The authors argue that evaluation must consider two sides: (i) alignment with target conditions; (ii) preservation of global attributes (FID, molecular stability). Since increasing guidance weight often improves alignment at the cost of global quality, they design probe experiments where guidance is applied to only one condition while monitoring another decoupled condition (e.g., content score vs. style score, Distance vs. FID).

Loss & Training¶

The method is training-free and requires only a differentiable loss \(L(x_0;y)\propto-\log p(y|x_0)\). Different \(L\) are used for various tasks: image inverse problems use \(L=\|A\hat{x}_0(x_t)-y\|_2^2\); text style uses Frobenius distance of CLIP feature Gram matrices; molecular design reuses the EEGSDE predictor frozen at \(t=0\).
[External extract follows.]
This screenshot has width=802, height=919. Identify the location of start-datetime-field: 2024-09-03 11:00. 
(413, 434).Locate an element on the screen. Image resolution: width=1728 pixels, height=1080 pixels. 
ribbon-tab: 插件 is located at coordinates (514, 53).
New hyperparameters include Monte Carlo sample count \(M\) and guidance rate upper bound \(w_{\max}\).

Key Experimental Results¶

Main Results¶

Covering four tasks: handwriting trajectory, image inverse problems, molecular inverse design, and text style transfer, primarily compared against the SOTA DSG.
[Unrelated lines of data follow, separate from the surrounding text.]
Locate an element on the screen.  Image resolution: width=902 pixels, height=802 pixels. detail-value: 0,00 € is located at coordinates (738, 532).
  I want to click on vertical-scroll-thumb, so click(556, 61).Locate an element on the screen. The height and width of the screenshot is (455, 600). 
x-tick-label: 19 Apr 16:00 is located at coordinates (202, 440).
ImageNet 256×256 Linear Inverse Problems (\(M=3\)):

Task	Metric	DPS	LGD	DSG	Ours
Inpainting	PSNR↑ / FID↓	27.56 / 30.57	27.78 / 28.65	28.67 / 23.63	29.23 / 19.25
Super-Res	PSNR↑ / FID↓	22.07 / 41.36	22.23 / 39.85	23.74 / 34.28	23.80 / 33.06
Gaussian Deblur	PSNR↑ / FID↓	18.78 / 52.13	19.52 / 50.42	22.64 / 45.27	22.65 / 41.65

In inpainting, FID significantly drops from DSG's 23.63 to 19.25, with consistent improvements in LPIPS/SSIM across tasks.

Molecular Inverse Design (QM9, MAE compared under similar MS): ABMS outperforms DSG/EEGSDE across six quantum properties. For example, \(\mu\) drops from DSG 0.7811 to 0.7274; \(\Delta\epsilon\) drops from 0.4558 to 0.4182.

Ablation Study¶

Configuration	Key Observation
MC Samples \(M\)	\(M=1\) curve matches original DSG; \(M=3\) shows significant improvement; marginal gains beyond \(M=3\).
Cross-talk (Handwriting)	DSG style 0.534, Ours style 0.878 (both at 0.99 content). DSG distorts style; ABMS preserves it.
Distance vs FID Curve	ABMS maintains higher quality at lower Distance and is more robust to guidance scales.

Key Findings¶

Multi-modal modeling is crucial: Performance gains stem from ABMS capturing posterior multi-modality via the solvable one-step transition kernel.
Cross-talk is universal: In the handwriting task where conditions should be decoupled, naive DPS gradients still disturb unrelated conditions, indicating a systematic flaw in the DPS formula.
Transferability: Valid across DDPM, DDIM, and Stable Diffusion 3.5 (Flow Matching) SDE sampling.

Highlights & Insights¶

Efficient Compute Budget: Instead of blindly increasing denoising steps, ABMS takes one extra step and uses MC on an explicit Gaussian kernel—bypassing the unsolvable \(p(x_0|x_t)\) while theoretically reducing bias.
Closed-loop Theory and Phenomenon: Starting from "cross-talk," the authors identify the root cause (Jensen gap + single-point estimate) and provide a provable improvement.
Dual-focus Evaluation: The insight that "reporting only alignment metrics is misleading" is universally applicable to controllable generation research.

Limitations & Future Work¶

Computational Overhead: Each step requires sampling \(M\) intermediate states and \(M\) denoising passes, making inference roughly \(M\) times slower.
Few-step Generation: Adapting this strategy to few-step generation paradigms remains an open question.
A2 Assumption: Proof relies on monotonicity (cleaner states yield better denoising), which might not hold under extreme noise schedules or weak denoisers.

vs DPS: DPS uses single-point \(\hat{x}_0(x_t)\); ABMS corrects this by reducing the systematic Jensen bias.
vs LGD-MC: LGD-MC assumes Gaussian \(p(x_0|x_t)\); ABMS uses the known \(p(x_{t-1}|x_t)\) to capture arbitrary multi-modal shapes.
vs DSG/MPGD: While DSG/MPGD focus on manifold preservation ("how far to go"), ABMS fixes the gradient inaccuracy ("where to go"), making them complementary.

Rating¶

Novelty: ⭐⭐⭐⭐ Cleverly uses total expectation to transform the intractable \(x_0\) posterior into a tractable \(x_{t-1}\) kernel.
Experimental Thoroughness: ⭐⭐⭐⭐ Covers various data types/tasks with probe experiments, though lacking a detailed per-step timing table.
Writing Quality: ⭐⭐⭐⭐ Clear chain of logic from phenomenon to proof.
Value: ⭐⭐⭐⭐ Plug-and-play with broad applicability to the DPS family.